Today, 1.3 billion people worldwide still live without electricity despite incredible technological advances. That’s due, in large part, to the fact that people disagree about who should pay.
Companies like SunEdison Frontier Power, which tries to profitably bring electricity to developing countries, are making big strides in technology and infrastructure, yet the financing remains a challenge. CEO Kathy Zoi, who took over the role in April, said on Tuesday at Fortune‘s Brainstorm E conference in Austin that she still grapples with balancing the risk of rural utilities customers defaulting on payments and convincing banks and other lenders to provide financing programs.
“What is very important to us is accessing debt,” she said, adding that she continues to talk with development banks, which are more willing to work with riskier investments. Hopefully, when more data about customer repayments and defaults is available, bigger and more mainstream banks and financing channels will be more willing to participate.
But there’s another important player in this equation: government.

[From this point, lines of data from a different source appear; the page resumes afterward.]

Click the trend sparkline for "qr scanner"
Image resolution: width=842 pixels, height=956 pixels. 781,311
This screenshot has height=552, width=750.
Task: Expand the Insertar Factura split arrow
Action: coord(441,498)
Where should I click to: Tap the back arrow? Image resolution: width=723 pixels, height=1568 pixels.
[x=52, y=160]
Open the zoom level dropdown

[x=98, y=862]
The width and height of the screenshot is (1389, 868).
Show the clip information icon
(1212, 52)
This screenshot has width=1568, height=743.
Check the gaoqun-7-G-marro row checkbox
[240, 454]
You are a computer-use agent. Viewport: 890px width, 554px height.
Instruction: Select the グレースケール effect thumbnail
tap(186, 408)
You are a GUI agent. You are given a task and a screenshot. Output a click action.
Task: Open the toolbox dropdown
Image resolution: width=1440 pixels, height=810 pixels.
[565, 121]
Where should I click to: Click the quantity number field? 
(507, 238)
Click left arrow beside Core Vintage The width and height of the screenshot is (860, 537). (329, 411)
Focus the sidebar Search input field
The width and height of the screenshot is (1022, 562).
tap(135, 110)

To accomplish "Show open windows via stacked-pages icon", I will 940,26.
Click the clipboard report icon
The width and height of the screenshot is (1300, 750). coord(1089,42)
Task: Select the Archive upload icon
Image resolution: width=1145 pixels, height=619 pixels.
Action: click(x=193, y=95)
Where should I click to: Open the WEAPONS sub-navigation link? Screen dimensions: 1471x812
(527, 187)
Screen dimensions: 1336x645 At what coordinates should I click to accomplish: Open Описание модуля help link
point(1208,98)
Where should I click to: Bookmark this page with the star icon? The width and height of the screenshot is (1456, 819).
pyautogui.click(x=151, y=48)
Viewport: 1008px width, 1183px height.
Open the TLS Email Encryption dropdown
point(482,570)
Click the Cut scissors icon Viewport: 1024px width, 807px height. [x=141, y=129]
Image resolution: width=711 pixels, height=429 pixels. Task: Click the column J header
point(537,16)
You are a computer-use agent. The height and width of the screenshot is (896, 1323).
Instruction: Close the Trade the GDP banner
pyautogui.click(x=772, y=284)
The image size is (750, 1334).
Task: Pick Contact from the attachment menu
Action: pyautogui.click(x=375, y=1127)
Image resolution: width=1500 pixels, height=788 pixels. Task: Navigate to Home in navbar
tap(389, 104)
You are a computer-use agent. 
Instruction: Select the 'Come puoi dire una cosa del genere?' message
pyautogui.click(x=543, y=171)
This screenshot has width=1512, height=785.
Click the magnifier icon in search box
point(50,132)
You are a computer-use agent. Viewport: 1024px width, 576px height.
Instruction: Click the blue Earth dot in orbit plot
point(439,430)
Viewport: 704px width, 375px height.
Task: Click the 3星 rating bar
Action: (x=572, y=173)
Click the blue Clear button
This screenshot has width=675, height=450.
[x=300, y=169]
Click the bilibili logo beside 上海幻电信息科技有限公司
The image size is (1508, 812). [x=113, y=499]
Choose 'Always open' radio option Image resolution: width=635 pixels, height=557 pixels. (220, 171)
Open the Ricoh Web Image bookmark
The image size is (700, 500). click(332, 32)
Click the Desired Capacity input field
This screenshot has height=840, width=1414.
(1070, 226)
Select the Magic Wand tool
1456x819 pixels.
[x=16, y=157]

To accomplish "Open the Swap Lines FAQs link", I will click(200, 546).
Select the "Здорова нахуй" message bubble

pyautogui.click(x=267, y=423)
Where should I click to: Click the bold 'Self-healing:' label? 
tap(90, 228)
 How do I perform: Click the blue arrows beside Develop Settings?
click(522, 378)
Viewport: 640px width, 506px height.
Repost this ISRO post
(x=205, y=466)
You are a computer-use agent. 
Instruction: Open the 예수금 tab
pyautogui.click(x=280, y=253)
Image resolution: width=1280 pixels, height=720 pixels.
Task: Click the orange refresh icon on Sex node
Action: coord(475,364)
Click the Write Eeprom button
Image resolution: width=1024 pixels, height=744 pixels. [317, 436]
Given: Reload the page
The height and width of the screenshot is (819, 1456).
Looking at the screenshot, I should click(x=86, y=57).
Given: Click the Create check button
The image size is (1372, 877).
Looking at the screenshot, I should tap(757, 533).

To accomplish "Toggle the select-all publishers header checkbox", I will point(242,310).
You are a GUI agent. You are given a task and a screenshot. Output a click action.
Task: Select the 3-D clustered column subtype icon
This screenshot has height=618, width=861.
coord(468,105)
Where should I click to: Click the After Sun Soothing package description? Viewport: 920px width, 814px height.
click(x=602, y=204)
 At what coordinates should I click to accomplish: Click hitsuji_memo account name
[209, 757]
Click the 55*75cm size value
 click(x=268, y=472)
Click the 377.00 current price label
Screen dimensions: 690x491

“What it requires is a forward looking investment from governments,” saidPierre-Yves Lesaicherre, CEO of Lumileds, a company specializing in LED lights and formerly part of Philips’s lighting division.
And that’s not impossible. China, for example, has created a program to provide 70 million subsidized household lamps to its citizens, and plans to add more than 35 million street lamps, Lesaicherre pointed out. And with the declining cost of electricity, infrastructure, and even lighting, it wouldn’t be surprising to see more governments roll out similar programs for basic utilities in the near future.
But ultimately, it’s also a question of priorities.
“If governments keep spending on weapons in certain countries in Africa rather than bettering the lives of their citizens, it’s not going to happen,” Lesaicherre said. “It requires investment up front and if nobody’s putting the money, it’s not going to happen,” he warned.